Your task is to quote the listing below exactly, beginning with its first line and ending on the line bearing "Viewport: 1919px width, 927px height.".

+--

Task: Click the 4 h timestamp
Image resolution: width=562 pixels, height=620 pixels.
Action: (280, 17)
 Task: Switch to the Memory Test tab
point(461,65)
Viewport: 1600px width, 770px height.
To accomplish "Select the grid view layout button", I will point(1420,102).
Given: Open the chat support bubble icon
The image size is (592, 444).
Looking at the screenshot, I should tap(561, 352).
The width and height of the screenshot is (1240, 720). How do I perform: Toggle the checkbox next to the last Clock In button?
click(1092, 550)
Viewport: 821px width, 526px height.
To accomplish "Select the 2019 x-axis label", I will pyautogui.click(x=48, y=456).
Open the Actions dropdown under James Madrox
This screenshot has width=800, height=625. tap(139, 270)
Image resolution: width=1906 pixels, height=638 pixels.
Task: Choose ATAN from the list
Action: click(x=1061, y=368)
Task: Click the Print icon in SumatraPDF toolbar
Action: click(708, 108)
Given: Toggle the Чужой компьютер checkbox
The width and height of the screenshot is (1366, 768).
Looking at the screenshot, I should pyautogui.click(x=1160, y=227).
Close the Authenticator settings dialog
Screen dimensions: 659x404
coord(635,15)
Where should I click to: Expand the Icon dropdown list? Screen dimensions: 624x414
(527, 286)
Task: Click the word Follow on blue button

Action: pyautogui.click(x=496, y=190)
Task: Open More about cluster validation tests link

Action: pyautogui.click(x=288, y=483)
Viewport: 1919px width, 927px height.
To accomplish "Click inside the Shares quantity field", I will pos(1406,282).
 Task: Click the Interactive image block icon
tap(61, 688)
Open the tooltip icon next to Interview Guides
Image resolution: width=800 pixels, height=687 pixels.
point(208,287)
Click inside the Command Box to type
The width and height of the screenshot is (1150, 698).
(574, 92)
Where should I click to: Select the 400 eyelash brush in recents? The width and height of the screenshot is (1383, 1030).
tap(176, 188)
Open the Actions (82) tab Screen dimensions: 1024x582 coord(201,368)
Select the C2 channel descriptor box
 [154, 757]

+--

Your solution:
Task: Click the 4 h timestamp
Image resolution: width=562 pixels, height=620 pixels.
Action: (280, 17)
 Task: Switch to the Memory Test tab
point(461,65)
Viewport: 1600px width, 770px height.
To accomplish "Select the grid view layout button", I will point(1420,102).
Given: Open the chat support bubble icon
The image size is (592, 444).
Looking at the screenshot, I should tap(561, 352).
The width and height of the screenshot is (1240, 720). How do I perform: Toggle the checkbox next to the last Clock In button?
click(1092, 550)
Viewport: 821px width, 526px height.
To accomplish "Select the 2019 x-axis label", I will pyautogui.click(x=48, y=456).
Open the Actions dropdown under James Madrox
This screenshot has width=800, height=625. tap(139, 270)
Image resolution: width=1906 pixels, height=638 pixels.
Task: Choose ATAN from the list
Action: click(x=1061, y=368)
Task: Click the Print icon in SumatraPDF toolbar
Action: click(708, 108)
Given: Toggle the Чужой компьютер checkbox
The width and height of the screenshot is (1366, 768).
Looking at the screenshot, I should pyautogui.click(x=1160, y=227).
Close the Authenticator settings dialog
Screen dimensions: 659x404
coord(635,15)
Where should I click to: Expand the Icon dropdown list? Screen dimensions: 624x414
(527, 286)
Task: Click the word Follow on blue button

Action: pyautogui.click(x=496, y=190)
Task: Open More about cluster validation tests link

Action: pyautogui.click(x=288, y=483)
Viewport: 1919px width, 927px height.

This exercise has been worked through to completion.